Thursday, 19 April 2018

Daniel Dennett - Memes saved from extinction

Dennett wonders whether Richard Dawkins’ concept of a meme has gone extinct. This is from February 2017.

The blurb reads:

Richard Dawkins’ concept of a meme, an item of culture that is differentially replicated and hence evolves by natural selection, has provoked many misguided attacks, and yet survived in heavily transformed guise to become a dreaded buzzword.

Thursday, 12 April 2018

Daniel Dennett - The Digital Planet 1998 (repost)

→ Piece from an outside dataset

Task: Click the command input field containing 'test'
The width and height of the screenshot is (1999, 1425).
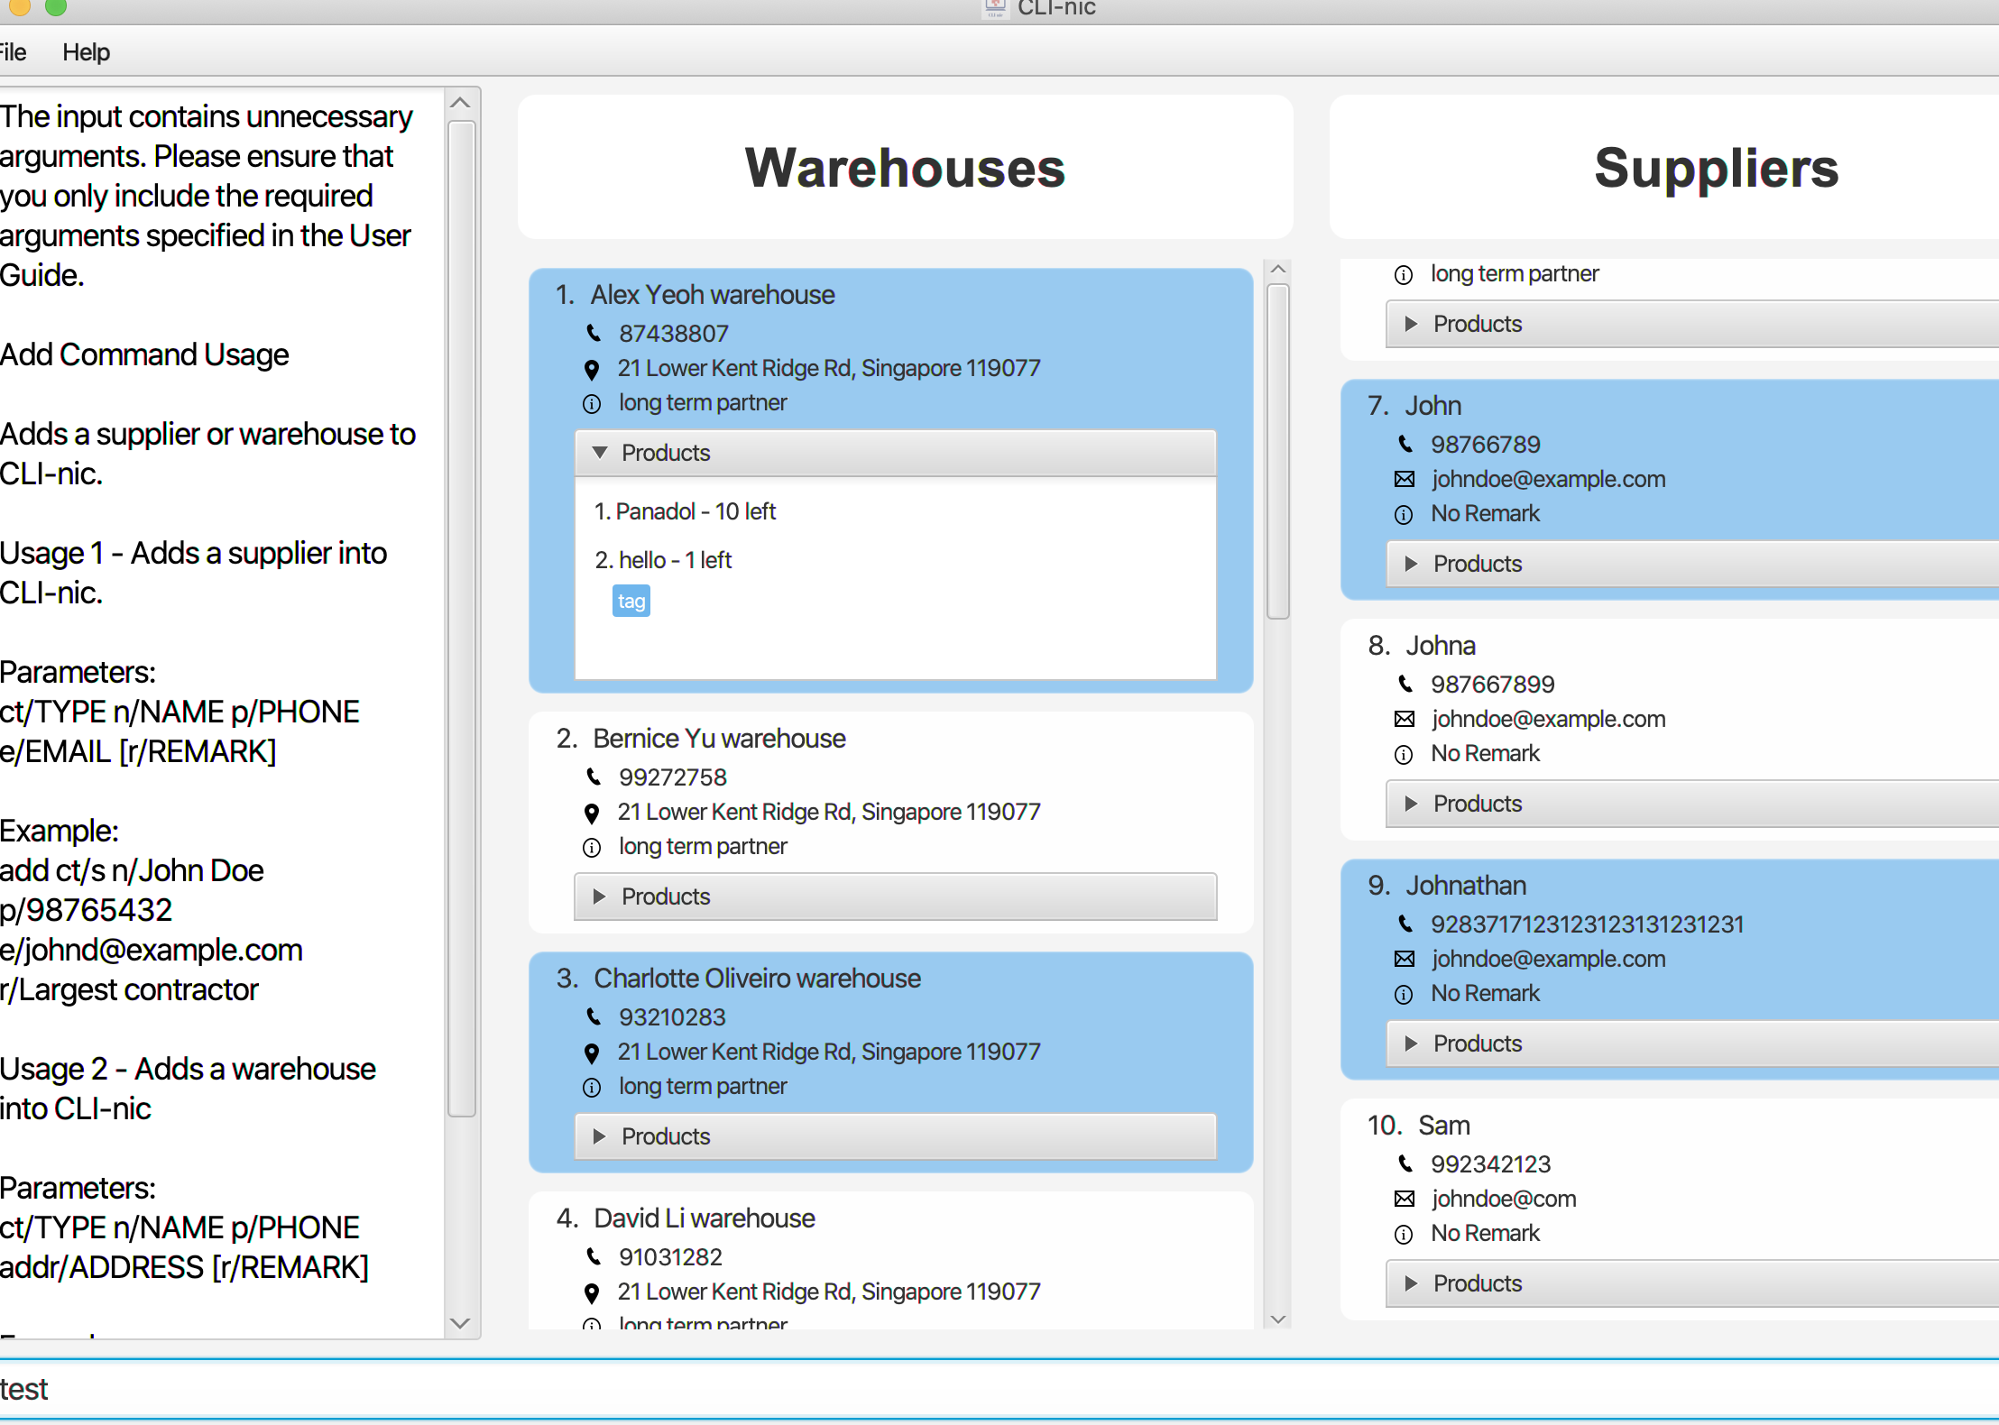Action: coord(992,1389)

I previously posted videos in an article titled: Daniel Dennett - The Digital Planet 1998. Those videos were taken down - but it seems they are still available elsewhere on YouTube:

I originally introduced this as follows. The blurb reads:

Daniel Dennett describes how Darwin introduced the idea of natural selection by comparing it to the selective breeding of domestic animals; including intentional selection as well as unconscious selection. Dennett also introduces a fourth category, genetic engineering. He then goes on to show how these categories also apply to the evolution of cultures.

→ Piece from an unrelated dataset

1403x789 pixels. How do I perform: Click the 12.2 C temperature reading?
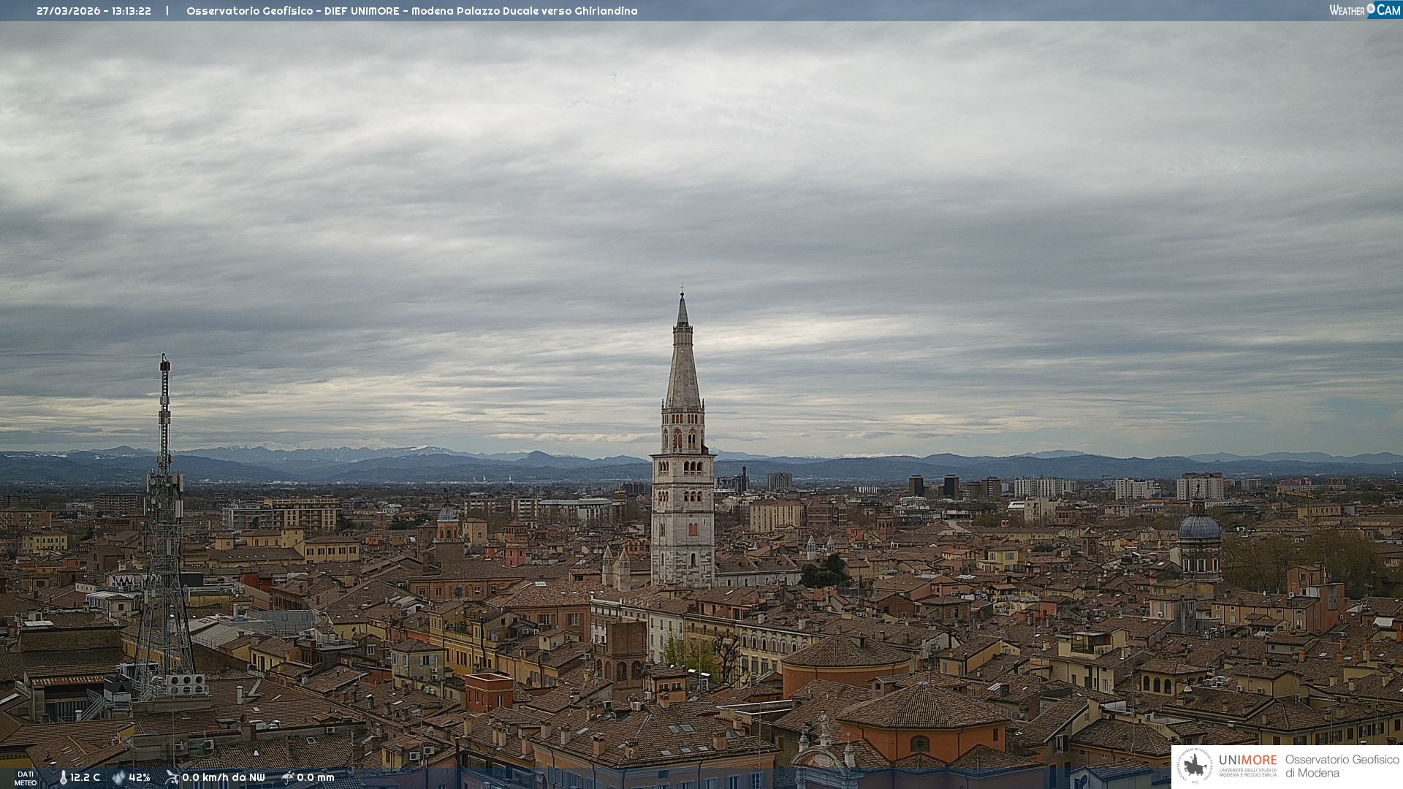(x=85, y=777)
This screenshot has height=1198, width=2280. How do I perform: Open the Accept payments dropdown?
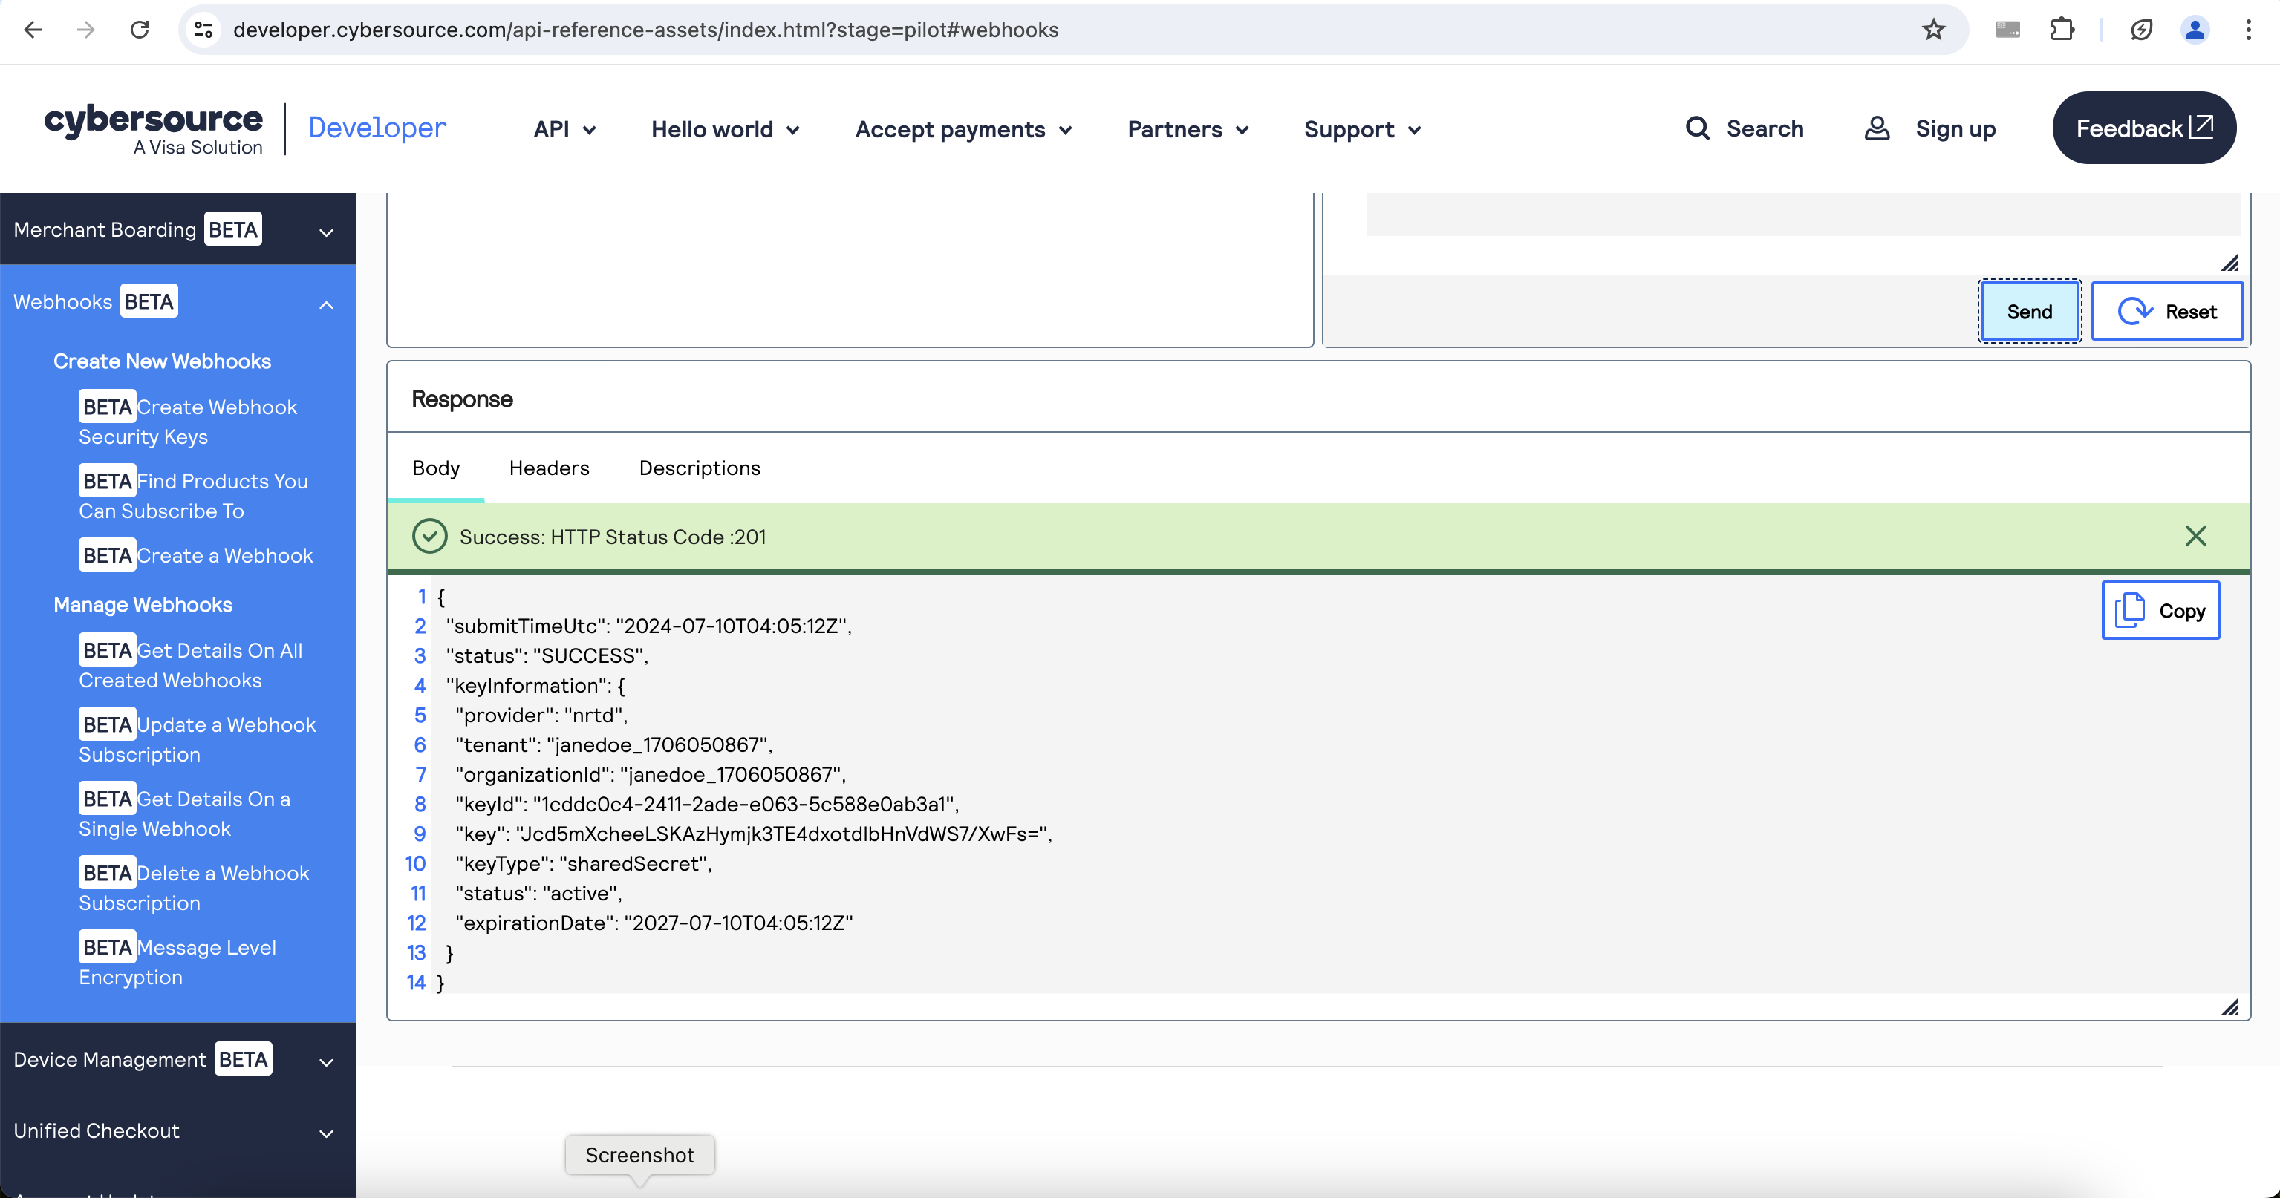tap(963, 129)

From a conference in 1998 called Der Digitale Planet (The Digital Planet), which also included Douglas Adams, Richard Dawkins, Jared Diamond and Steven Pinker.

IIRC, there was also a Q&A section, which had some good stuff in it. AFAIK, all the other videos are still lost, though there is some audio here.

Susan Blackmore interviewed by Bas Heijne

From 2015. The blurb says: Susan Blackmore is interviewed by Dutch journalist and philosopher Bas Heijne. [...] In this video, Heijne and Blackmore talk about her vision of cultural evolution, the symbiosis between humans and digital systems, and artificial intelligence.

Sunday, 1 April 2018

The Wired guide to memes

Wired has an article titled "THE WIRED GUIDE TO MEMES" out. It is subtitled "Everything you ever wanted to know about Nyan Cat, Doge, and the art of the Rickroll." The authors are Angela Watercutter and Emma Grey Ellisby. Most of the article is about internet memes. It credits Richard Dawkins, for the origin of the term "meme", but goes on to argue that memes "have evolved into something much different than what Dawkins originally envisioned". It says:

Dawkins coined the term in 1976, in his book The Selfish Gene, long before the modern internet, before memes morphed into what they are now. Back then, Dawkins was talking about passing along culture—song melodies, art styles, whatever. Today, denizens of the internet think of memes as jokes passed across social media in the form of image macros (those pictures of babies or cats or whatever with bold black-and-white words on them), hashtags (the thing you amended to what you just wrote on Twitter), GIFs (usually of a celebrity, reality star, or drag queen reacting to what you just wrote on Twitter), or videos (that Rick Astley video people used to send you).

This "incompatibilism" is bad. Content which people share widely on the internet are memes in Dawkins original sense. It is OK for people to use "meme" as shorthand for "internet meme", since so much social sharing takes place on the internet these days. But the people who say that "Milhouse is not a meme" - those people are just wrong. They lack basic meme literacy. "Milhouse is not an internet meme" would have more truth to it - though a lot of people stream The Simpsons over the internet these days.

The definition of "meme" has long been a controversial topic in memetics, but few have proposed or promoted confining the term to things shared on the internet - with Limor Shifman being the notable exception. We have the term "internet meme" for that.